À ces mots que Richard murmura presque en lui-même, la bouche du subalterne penche énormément à gauche.

« Et l’on m’accuse d’être son meurtrier !

— Dame, vous voyez, dit M. Jinks, il y a deux ou trois petites choses qui parlent assez contre vous. Pourquoi étiez-vous si pressé ce matin d’arriver à Gardenford ?

— Mon oncle m’avait donné une lettre de recommandation pour un négociant de cette ville : tenez, voici la lettre, lisez-la.

— Non, cela n’est pas mon affaire, dit M. Jinks ; la lettre n’est pas cachetée, je le vois, mais je ne dois pas la lire : quoi qu’il en soit, vous pourrez la faire voir au coroner. Quant à moi, je serais bien aise de vous voir sortir de là, car j’ai entendu dire que vous apparteniez à une de nos vieilles familles du Comté, et vous n’êtes pas tout à fait de l’espèce des gens qu’on pend. »

Pauvre Richard, ses paroles de la veille lui revenaient.

« Je m’étonne qu’on ne pende pas ceux qui me ressemblent, » avait-il dit.

« Maintenant, dit M. Jinks, comme je ne veux pas de rigueurs inutiles, si vous voulez venir tranquillement avec moi et mon ami que voici, je vais vous enlever ces bracelets, car s’ils sont quelquefois utiles, il faut convenir qu’ils ne sont jamais jolis. Je vais allumer une pipe, si vous voulez en faire autant, vous le pouvez. »

M. Jinks fit comme il l’avait dit, puis il tira sa pipe de sa poche ; Richard fit comme lui, puis il prit dans la poche de son gilet une boîte en fer blanc dans laquelle il ne restait qu’une seule allumette.

« Voilà qui est maladroit, fit M. Jinks, car je n’ai pas de feu sur moi. »

Quand ils eurent bourré leurs deux pipes, Richard frotta l’allumette sur le plancher.

Richard, pendant tout ce temps, avait tenu dans sa main la lettre de son oncle, et quand l’allumette fut près de s’éteindre, il approcha, sans y penser, le papier de la flamme, et s’en servit pour allumer sa pipe.

Presque aussitôt il vit ce qu’il venait de faire. Il venait de brûler la lettre d’introduction, la seule pièce au monde qui fût en sa faveur. Il jeta à terre le papier enflammé, le foula aux pieds, mais en vain, malgré tous ses efforts, il ne resta de la lettre qu’un peu de cendre noire.

« Il faut que le diable me poursuive, s’écria-t-il. Je viens de brûler la lettre de mon oncle.

— Ah diable ! dit M. Jinks, j’ai bien vu des malins dans mon temps, et des forts, je vous assure, mais vous êtes le plus fort de tous ; ah ! vous faites joliment sauter la coupe, mon camarade !

— Je vous dis que cette lettre avait été écrite par mon oncle à un de ses amis de Gardenford ; et dans cette lettre il disait m’avoir donné cet argent qu’on a volé, dites-vous, dans son secrétaire.

— Oh ! la lettre disait tout cela, vraiment ? et vous vous en êtes servi pour allumer votre pipe. Vous ferez bien de dire cela au coroner, cela ne manquera pas de convaincre les jurés. »

L’employé subalterne de la police épelle de nouveau sur ses doigts les deux mots : Non coupable ! et sa bouche penche de plus en plus à gauche.

« Oh ! oh ! dit M. Jinks, il paraît que vous y tenez, hein ? Ma parole d’honneur, vous êtes trop intelligent pour exercer en province ; je m’étonne qu’on ne vous appelle pas à Bow Street ; avec les talents que vous possédez, vous iriez loin en un rien de temps, ça ne fait aucun doute. »

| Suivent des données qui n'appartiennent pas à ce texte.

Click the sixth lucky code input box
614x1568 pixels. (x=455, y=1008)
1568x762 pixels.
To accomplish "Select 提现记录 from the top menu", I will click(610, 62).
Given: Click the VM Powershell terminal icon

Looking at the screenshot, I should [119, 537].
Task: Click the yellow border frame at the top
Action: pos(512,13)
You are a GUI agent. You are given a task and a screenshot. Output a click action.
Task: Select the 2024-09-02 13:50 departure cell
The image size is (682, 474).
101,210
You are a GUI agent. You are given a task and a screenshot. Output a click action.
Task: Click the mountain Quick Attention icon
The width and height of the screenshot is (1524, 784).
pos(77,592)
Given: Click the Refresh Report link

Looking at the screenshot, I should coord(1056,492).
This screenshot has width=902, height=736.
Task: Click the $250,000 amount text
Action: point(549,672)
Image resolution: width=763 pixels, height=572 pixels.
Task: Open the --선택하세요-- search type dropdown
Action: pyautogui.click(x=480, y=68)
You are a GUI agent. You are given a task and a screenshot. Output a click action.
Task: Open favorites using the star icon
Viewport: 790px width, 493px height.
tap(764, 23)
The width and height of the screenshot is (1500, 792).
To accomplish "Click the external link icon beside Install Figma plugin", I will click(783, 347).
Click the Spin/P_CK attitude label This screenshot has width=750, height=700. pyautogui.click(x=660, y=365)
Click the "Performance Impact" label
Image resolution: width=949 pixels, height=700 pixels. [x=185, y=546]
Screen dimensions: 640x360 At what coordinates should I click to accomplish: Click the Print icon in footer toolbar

Pendant le voyage, l’épais brouillard de novembre s’était peu à peu dissipé, et, à ce même moment, le soleil perçant la nue vint éclairer en plein la manche de l’habit râpé que portait Richard.

« Non coupable ! s’écria M. Jinks avec une énergie soudaine. Non coupable ! Eh, voyez donc ! Que le diable m’emporte si la manche de son habit n’est pas couverte de sang. »

En effet, sur la manche de l’habit usé jusqu’à la corde, le soleil venait de faire paraître des taches sinistres, et c’est, marqué et souillé par ces hideuses taches, comme un misérable assassin, que Richard Marwood rentrait dans sa ville natale.